FocalCodec: Low-Bitrate Speech Coding via Focal Modulation Networks

2502.04465

Luca Della Libera et el.

🤗 2025-02-12

TL;DR
#

Current neural audio codecs face challenges such as high bitrates, loss of information, and complex multi-codebook designs. These limitations hinder efficient speech processing for various applications. The high computational cost and difficulty in capturing long-term dependencies are also significant concerns.

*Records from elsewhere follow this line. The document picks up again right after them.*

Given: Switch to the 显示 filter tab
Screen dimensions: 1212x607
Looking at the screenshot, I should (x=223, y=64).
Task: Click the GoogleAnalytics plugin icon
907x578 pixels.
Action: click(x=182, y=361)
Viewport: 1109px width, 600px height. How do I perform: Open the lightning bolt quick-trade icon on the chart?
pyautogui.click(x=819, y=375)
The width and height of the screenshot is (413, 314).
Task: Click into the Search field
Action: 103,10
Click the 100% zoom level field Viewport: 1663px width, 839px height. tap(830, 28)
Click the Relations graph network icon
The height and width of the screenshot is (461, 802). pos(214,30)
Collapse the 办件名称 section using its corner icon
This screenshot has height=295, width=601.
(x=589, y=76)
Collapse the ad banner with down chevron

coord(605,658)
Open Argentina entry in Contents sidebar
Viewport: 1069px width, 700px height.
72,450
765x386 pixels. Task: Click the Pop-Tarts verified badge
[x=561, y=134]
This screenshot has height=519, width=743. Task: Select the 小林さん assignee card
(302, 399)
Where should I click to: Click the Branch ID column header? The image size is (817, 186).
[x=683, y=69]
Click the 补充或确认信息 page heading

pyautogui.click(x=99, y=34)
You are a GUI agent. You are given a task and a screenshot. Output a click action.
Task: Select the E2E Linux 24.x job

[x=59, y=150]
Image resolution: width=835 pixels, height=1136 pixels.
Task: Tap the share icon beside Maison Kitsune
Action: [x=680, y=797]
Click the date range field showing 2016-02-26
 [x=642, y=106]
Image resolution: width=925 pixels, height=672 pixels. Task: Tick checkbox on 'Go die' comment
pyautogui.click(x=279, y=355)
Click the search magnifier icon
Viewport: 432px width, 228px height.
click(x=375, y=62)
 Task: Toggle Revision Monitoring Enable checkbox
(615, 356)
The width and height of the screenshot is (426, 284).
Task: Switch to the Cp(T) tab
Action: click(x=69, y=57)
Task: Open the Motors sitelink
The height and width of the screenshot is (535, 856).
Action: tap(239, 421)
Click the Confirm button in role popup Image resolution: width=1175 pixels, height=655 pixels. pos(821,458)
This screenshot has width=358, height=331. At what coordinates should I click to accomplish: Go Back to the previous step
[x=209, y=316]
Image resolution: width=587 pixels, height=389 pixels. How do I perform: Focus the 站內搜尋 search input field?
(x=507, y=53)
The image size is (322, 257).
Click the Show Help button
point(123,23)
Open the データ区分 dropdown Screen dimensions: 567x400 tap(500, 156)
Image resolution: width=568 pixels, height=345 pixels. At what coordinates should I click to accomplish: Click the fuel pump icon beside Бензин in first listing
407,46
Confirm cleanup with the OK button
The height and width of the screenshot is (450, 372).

To overcome these issues, the researchers propose FocalCodec. FocalCodec uses focal modulation networks and a single binary codebook to efficiently compress speech, achieving competitive performance at bitrates as low as 0.16 kbps. The single codebook design simplifies downstream tasks, while focal modulation captures both semantic and acoustic information effectively. Evaluations across various benchmarks demonstrate its superior performance over existing codecs in reconstruction quality, multilingual capabilities, and robustness to noisy environments.

Key Takeaways
#

Why does it matter?
#

This paper is important because it introduces FocalCodec, a novel low-bitrate speech codec that significantly improves speech reconstruction quality and efficiency. This offers significant advancements for various speech processing applications and opens avenues for research in low-bitrate speech coding and downstream tasks. The use of focal modulation is a novel approach with potential applications beyond speech processing.

Visual Insights
#

🔼 The FocalCodec architecture diagram shows the flow of information processing. The encoder processes the input audio to extract features rich in both acoustic and semantic information. These features are compressed into a low-dimensional representation by the compressor module. This compressed representation is then quantized using a binary codebook. A decompressor module reconstructs the compressed features from this quantized representation. Finally, the decoder uses the reconstructed features to generate the output waveform, completing the speech coding process.
read the caption
Figure 1: FocalCodec architecture. The encoder extracts features containing both acoustic and semantic information. These features are then mapped to a low-dimensional space by the compressor, binary quantized, and projected back by the decompressor. The decoder resynthesizes the waveform from these features.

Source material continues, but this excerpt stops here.